Outcast from the male dominated medical community — in an era where to advance and practice medicine, access to corpses is like a verboten currency — Hazel needs to discover another way to learn. So, she makes the acquaintance of a "resurrection man," Jack Kerr.
"This is a very real job that existed at the dawn of the 1800s. This was a period where there was no system of donating one's body to science, and it was considered very sacrilegious to desecrate a corpse. And so, no one was going to willingly have their body dissected by doctors. But this was the dawn of Enlightenment era science when doctors needed to learn about the human body through dissection and study. And so, an incredibly lucrative profession sprung up of people called 'resurrectionists' or 'resurrection men' who dug up dead bodies and sold them to doctors who could dissect and study them," Schwartz says.
Hazel and Jack forge an at first uneasy partnership that eventually blooms into a budding romance.
"Whereas Hazel is a character who is incredibly privileged and naive because of it, Jack is the opposite side of that. He's someone who has only existed as having already fallen through the cracks and understands the challenges of reality in a way that Hazel doesn't yet," says Schwartz.
Schwartz's fascination with this era extends to her popular historical podcast, "Noble Blood" which recounts the tragic fates of monarchs and historical figures. Schwartz credits her podcasting work in spurring her research and focusing her writing for "Anatomy."
"I think from working so much on the 'Noble Blood' podcast, I've gotten really a love for historical research," she says. "I got very confident at writing in the period, and I think I wouldn't have been as comfortable writing in the early 1800s had I not already had a lot of practice doing it. 'Noble Blood' — even though it wasn't a direct influence in terms of research — gave me that boost of confidence."
Schwartz, who is well known for playfully parodying the YA genre with one of her popular Twitter accounts, @DystopianYA, says that the podcast was a good first step in separating her public identity as a humorist from her writing persona.
"In my head, I've always been this spooky, historical writer because that's always the things that I'm interested in," she says. "But I think that maybe audiences might have been expecting something funnier or snarkier. And so, I think 'Noble Blood' was a good halfway point of people to realize that I'm really interested in history and writing things that aren't necessarily Twitter ready."
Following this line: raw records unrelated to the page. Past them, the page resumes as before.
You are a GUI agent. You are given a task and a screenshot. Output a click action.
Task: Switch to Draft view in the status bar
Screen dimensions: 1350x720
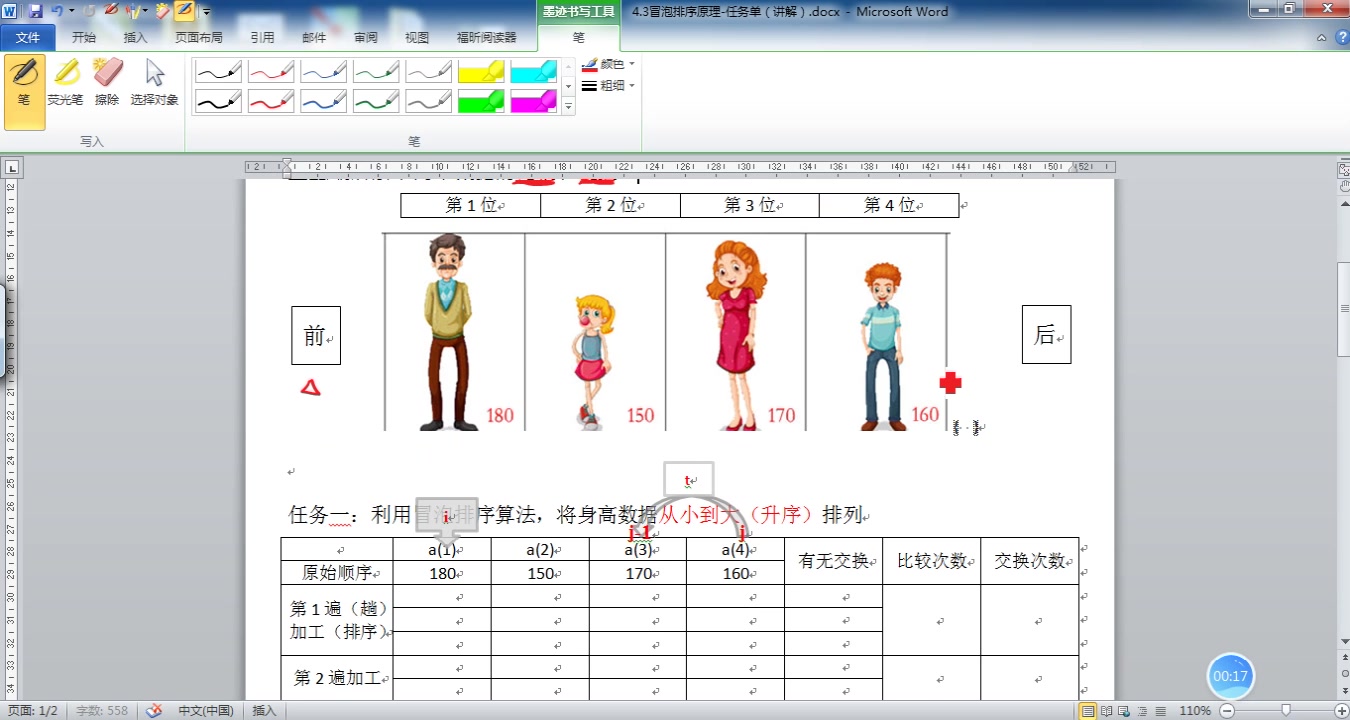coord(1159,710)
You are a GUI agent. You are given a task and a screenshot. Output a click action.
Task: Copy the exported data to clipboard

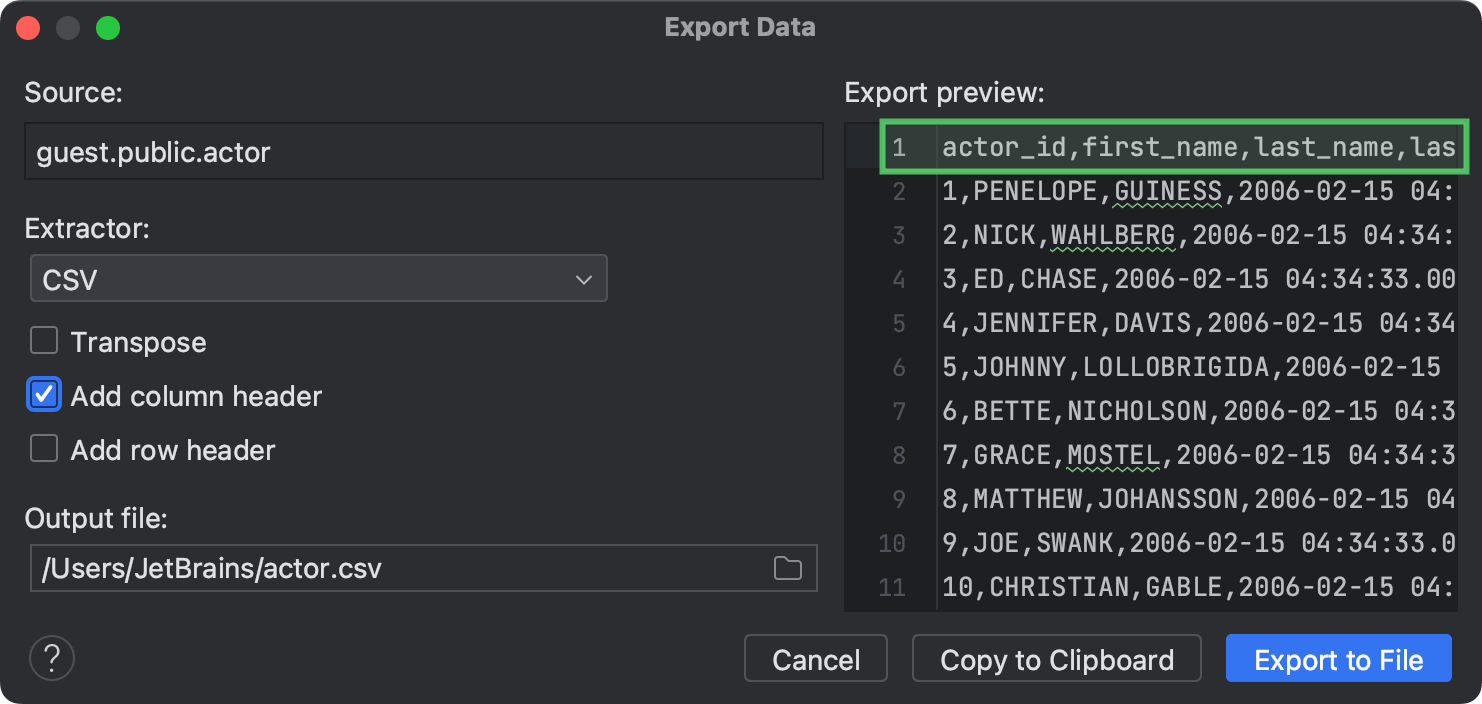[x=1056, y=658]
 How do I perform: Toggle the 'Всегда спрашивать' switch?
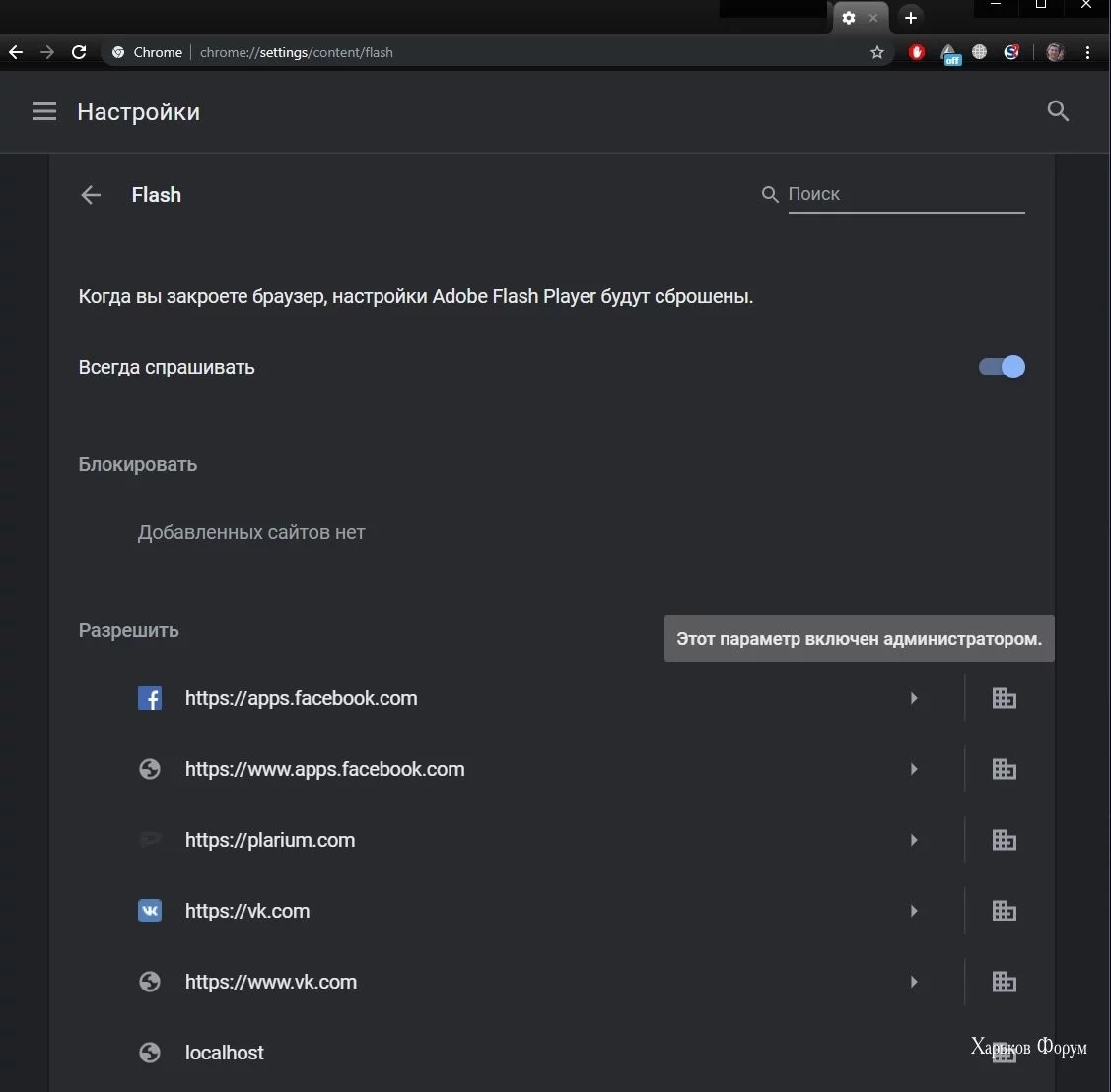1002,367
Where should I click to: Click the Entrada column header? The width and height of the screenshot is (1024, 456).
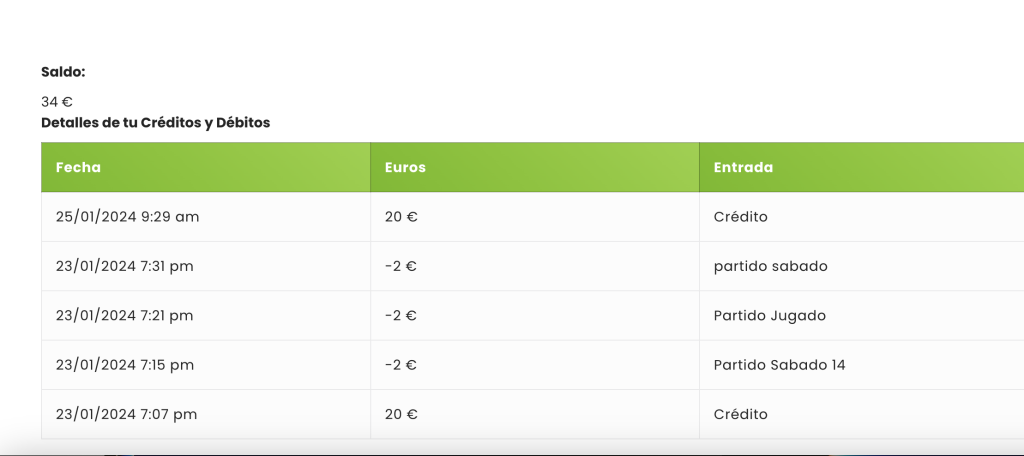tap(743, 167)
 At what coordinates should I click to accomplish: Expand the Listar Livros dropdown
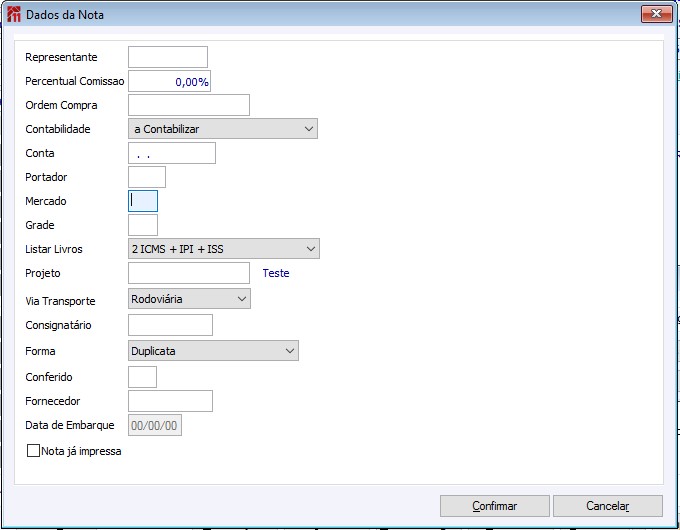pyautogui.click(x=224, y=249)
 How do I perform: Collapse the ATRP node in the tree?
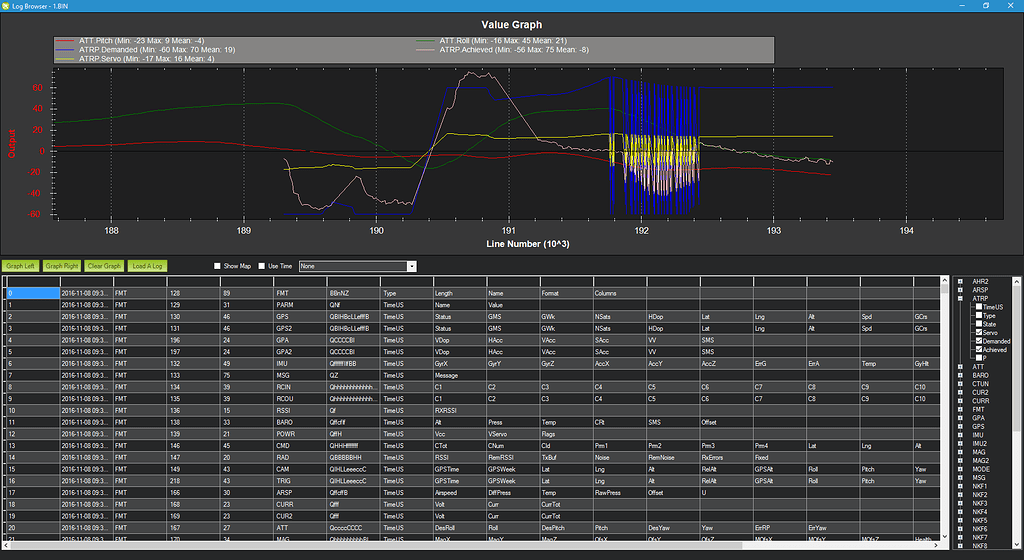(x=960, y=298)
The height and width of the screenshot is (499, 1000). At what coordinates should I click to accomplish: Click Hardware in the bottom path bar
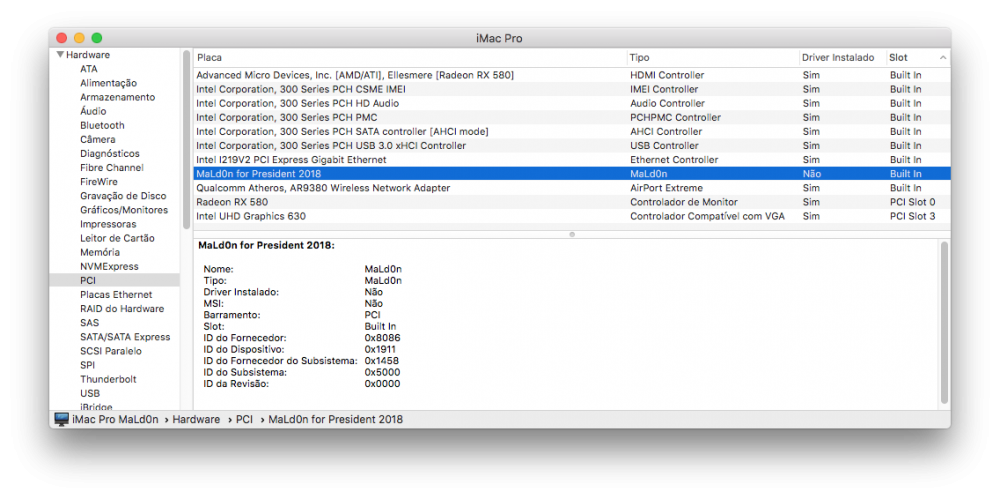[x=196, y=419]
At a recent Q and A for the book, Schwartz was asked if she'd ever consider writing an adult version of "Anatomy." She responded, "This is the adult version."
"I found that the young adult market at this point in time is more willing to accept books that are mixes of genre without it being sort of relegated to the science fiction fantasy section of a bookstore. I always wanted 'Anatomy' to be a little gory and a little science fiction in the way that 'Frankenstein' was, and I found that young adult publishing was just a place where readers were willing to accept that," Schwartz says.
While she won't consider the redundant rewriting of the book, Dana is interested in a possible screen adaptation.
"I've had some experience writing for television, and I would love the chance to turn 'Anatomy' into a television show or film. I think it was a very fun world to write in and a very fun period and setting for me, and I think it would translate really well to the screen," she says.